- Be honest
- Be specific
- Don’t make it personal
- Give feedback often
After all, regular direct feedback is a way of contributing to our teams and helping our employees and colleagues become better at their jobs, right?
But there’s an important difference between giving glowing reviews and negative feedback. And the reaction could be hurting your team.
A 2016 working paper from researchers at Harvard University and the University of North Carolina found that giving negative feedback can actually make people avoid you. In “Shopping for Confirmation: How Threatening Feedback Leads People to Reshape Their Social Network,” researchers Francesca Gino and Paul Green, Jr. from Harvard and Bradley Staats the University of North Carolina found that common theories about how to lessen the impact of negative feedback might not be as effective as we think they are.
“I am struck by how difficult it is to have a helpful conversation at work,” Gino says.
Even when we’re eager to share negative feedback in the spirit of helping to improve a person’s or team’s performance or improve an outcome, it could be making people avoid you. The researchers found that when people receive feedback that is threatening to their self-image–such as being told that they’re not doing a good job–they begin to actively avoid the person who delivered that feedback.
Gino says that’s problematic because the feedback that helps us develop most is often that which is tough to hear. “In my own career, when I think about the people who have been the most important in helping me grow into a better scholar or even a better person, the people who come to mind gave me that tough feedback that maybe I didn’t want to hear,” she says.
The findings have different implications for those receiving and delivering negative feedback. While it’s not clear whether varying personality types respond differently to negative feedback–that’s a point of study Gino is considering for the future–recipients need to be aware of this avoidance tendency in order to overcome it and get the information needed to improve performance.
The study found that people who ask for feedback typically don’t need it because they are performing well. Those people were eager to develop and didn’t typically have the weaknesses of those who shied away from hearing an assessment of themselves, she says.
“I think there are lessons, as people who can always improve and find ways to get better, to be a little bit more open with our ears when the feedback that we hear is not as positive as we thought it would be,” Gino says.
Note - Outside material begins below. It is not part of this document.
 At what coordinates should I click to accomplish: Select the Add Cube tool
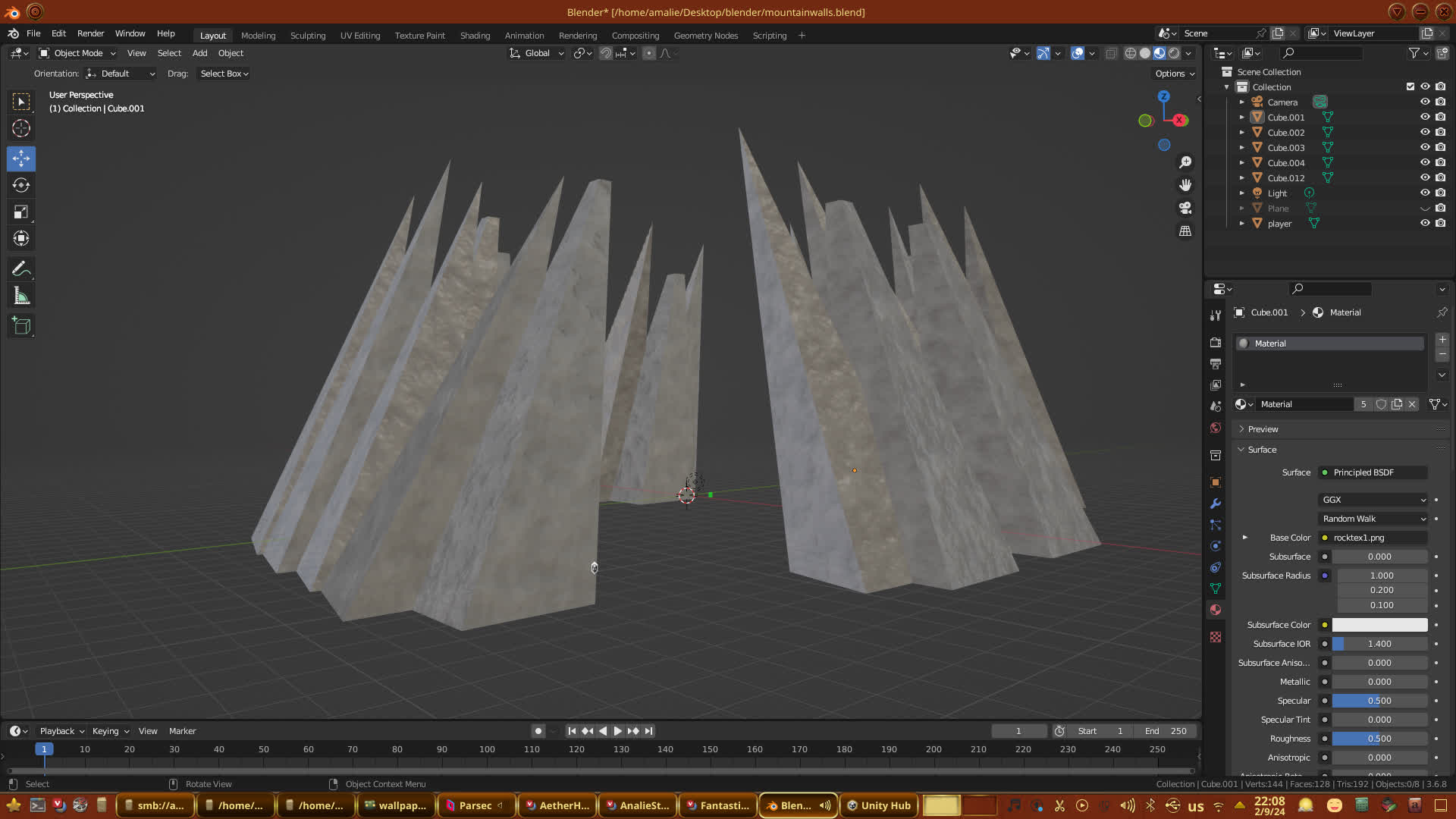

In addition, we should actively avoid trying to wall off truly constructive feedback, even when it’s not rosy. Doing so may actually hurt our professional development.
For managers, the implications are twofold: Be aware that delivering negative feedback may be off-putting, so consider how you can deliver it so that it’s not as threatening. For example, you could change the conversation and help the person self-evaluate, emphasizing the areas where you feel they’re honing in themselves on areas of weakness. Raising such questions can help you be a more effective leader and overcome the defeating nature of negative feedback. At the same time, Gino says it’s important to not emphasize positive attributes to the point where the employee or team can simply focus on that feedback and ignore the areas that need work.
Gino believes studies such as these, which draw out lesser-known behaviors that can get in the way of effectiveness and productivity in the workplace, are important in helping people be aware of behaviors. Awareness can lead to reflection, she says, which is necessary for development and performance. That can actually make people more comfortable with receiving the feedback they need to improve.